After I came back to England, in the early nineties, I had a boyfriend,
but we broke up after a few years. Part of the reason for
that was that I started to suffer from depression, and after the
split, I seemed to sink even lower. I stopped going out for
a while, and after I started to recover I decided to try going to
other places, off the gay scene, which had come to me to seem too
much like a meat market. I went for the first time to a club I'd
heard a lot about from gay friends, called Sundissential.
Quite simply, it blew me away. For the people there my sexuality,
my age, and my mad style of dancing just weren't issues. What
was important was having the right attitude, and so many people
accepted me and took me to their hearts. As you might imagine,
coming from the mental state I had been in, that was just the most
fantastic tonic I could have had. That was my introduction
- somewhat late - to proper Clubbing, and proper Clubbers.

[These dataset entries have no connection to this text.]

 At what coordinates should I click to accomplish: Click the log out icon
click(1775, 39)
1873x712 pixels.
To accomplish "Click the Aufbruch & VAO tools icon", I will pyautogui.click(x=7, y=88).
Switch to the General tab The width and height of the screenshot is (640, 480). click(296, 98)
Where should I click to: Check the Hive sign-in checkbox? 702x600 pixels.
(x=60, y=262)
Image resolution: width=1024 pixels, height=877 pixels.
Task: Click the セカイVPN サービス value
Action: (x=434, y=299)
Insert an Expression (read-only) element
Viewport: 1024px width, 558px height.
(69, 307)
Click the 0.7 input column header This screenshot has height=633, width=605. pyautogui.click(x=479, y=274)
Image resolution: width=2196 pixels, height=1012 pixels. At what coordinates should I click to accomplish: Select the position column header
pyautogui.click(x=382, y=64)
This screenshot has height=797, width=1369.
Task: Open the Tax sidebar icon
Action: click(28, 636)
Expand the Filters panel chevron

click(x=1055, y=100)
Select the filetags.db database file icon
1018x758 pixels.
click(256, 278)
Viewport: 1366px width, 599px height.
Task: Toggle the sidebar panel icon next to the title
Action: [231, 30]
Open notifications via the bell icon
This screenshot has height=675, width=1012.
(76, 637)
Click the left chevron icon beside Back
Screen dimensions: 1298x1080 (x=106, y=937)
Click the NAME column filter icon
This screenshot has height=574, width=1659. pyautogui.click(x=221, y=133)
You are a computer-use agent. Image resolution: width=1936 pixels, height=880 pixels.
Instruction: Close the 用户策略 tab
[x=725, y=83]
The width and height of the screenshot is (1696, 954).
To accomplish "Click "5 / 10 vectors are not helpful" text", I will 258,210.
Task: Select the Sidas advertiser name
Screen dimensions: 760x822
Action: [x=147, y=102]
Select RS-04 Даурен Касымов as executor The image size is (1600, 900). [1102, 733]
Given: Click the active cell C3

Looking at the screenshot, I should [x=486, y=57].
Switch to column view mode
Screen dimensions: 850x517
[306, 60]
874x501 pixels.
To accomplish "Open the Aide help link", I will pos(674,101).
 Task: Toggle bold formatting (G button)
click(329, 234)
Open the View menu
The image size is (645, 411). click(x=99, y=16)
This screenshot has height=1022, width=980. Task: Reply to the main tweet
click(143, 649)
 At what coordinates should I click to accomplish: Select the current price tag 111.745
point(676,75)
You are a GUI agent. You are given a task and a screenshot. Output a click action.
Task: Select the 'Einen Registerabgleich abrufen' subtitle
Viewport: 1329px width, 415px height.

Trade, at Turnmills in London, on the other hand blew me
away in another way, because though by the time I first went there
I had had some good nights musically at quite a few clubs, it was
at Trade that I heard hard music taken to another level. Musically,
it's in another league from every other Hard House club in the country.
The fact that it's been running for over ten years is a testament
to that. Those two things, the tolerance and acceptance of true
clubbers, and the music, were my inspiration to try to develop a
club of my own combining the friendliness of Sundissential and the
musical quality of Trade.
Initially however, someone I knew wanted to get a club night running
in Manchester, which is when 2KLUB was set up, in mid-1999.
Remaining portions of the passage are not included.